Health care coverage
To assess health care coverage, we used a standard measure from the Behavioral Risk Factor Surveillance Survey (CDC, 2020). Respondents were asked, “Do you have any kind of health care coverage, including health insurance, prepaid plans such as HMOs, or government plans such as Medicare, or Indian Health Service?” Possible responses included “yes” or “no.”
A single-item screener of health literacy was used. Health literacy screeners have been validated among low-income and Spanish-speaking patients (Chew et al., 2008; Hadden et al., 2019; Ylitalo et al., 2018), and evidence suggests that a single item is effective at detecting limited to marginal health literacy with reasonable specificity (Wallace et al., 2006). This question asked respondents, “How confident are you filling out medical forms by yourself?” Possible responses included “extremely,” “quite a bit,” “somewhat,” “a little bit,” or “not at all.”
Flu vaccine behavior
An existing measure of flu vaccination behavior was used to provide insight into whether individuals typically received a flu shot over the past five years (Quinn et al., 2017). The question asked respondents, “How often in the past 5 years have you gotten a seasonal flu vaccine?” Possible responses included “every year,” “most years but not all,” “once or twice,” and “never.”

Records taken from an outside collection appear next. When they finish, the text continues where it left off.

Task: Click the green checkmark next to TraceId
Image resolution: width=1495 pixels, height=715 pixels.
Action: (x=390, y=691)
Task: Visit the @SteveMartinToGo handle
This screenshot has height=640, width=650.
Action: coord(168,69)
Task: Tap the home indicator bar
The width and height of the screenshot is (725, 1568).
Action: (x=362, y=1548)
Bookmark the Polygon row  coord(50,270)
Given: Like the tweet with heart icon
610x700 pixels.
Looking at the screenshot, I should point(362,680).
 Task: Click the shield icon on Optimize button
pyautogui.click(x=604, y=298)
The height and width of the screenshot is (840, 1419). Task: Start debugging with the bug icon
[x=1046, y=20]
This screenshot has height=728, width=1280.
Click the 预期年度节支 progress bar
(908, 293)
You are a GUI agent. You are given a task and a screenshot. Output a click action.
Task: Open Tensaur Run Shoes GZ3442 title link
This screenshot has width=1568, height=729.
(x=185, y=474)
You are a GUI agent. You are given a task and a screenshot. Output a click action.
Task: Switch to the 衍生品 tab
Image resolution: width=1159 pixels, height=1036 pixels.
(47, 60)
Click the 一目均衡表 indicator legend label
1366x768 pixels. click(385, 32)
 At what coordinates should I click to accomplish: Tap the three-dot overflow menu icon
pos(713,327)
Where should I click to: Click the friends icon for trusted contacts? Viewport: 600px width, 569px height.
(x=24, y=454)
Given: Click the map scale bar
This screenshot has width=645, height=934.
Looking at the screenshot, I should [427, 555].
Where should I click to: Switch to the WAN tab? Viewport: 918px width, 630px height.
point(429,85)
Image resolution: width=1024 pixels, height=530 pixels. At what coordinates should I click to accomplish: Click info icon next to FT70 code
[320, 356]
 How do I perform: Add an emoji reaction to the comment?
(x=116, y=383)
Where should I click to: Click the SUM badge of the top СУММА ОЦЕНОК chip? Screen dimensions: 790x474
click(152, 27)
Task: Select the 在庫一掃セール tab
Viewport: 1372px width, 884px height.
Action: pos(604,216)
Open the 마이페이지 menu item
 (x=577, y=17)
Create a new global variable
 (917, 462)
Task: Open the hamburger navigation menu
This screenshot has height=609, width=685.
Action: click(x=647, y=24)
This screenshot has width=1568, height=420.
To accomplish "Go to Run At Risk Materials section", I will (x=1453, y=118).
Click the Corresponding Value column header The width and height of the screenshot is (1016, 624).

We present descriptive statistics for all variables in the study. Spearman correlations and Kruskal Wallis H tests were performed to assess bivariate relationships with COVID-19 vaccine hesitancy. Due to the ordinal nature of the dependent variable, a generalized ordered logistic regression with partial proportional odds (Williams, 2006) was used to analyze multivariable relationships with COVID-19 vaccine hesitancy. We made the decision to use a partial proportional odds model following a Brant test which revealed that age, health care coverage, and health literacy violated the proportional odds assumption in an ordered logistic regression. The generalized ordered logistic regression allowed us to relax the proportional odds assumption for age, health care coverage, and health literacy, while maintaining it for other variables (Williams, 2006). All tests were two-tailed, with a standard significance level of p < 0.05. Statistical analysis was performed on Stata SE/15.1.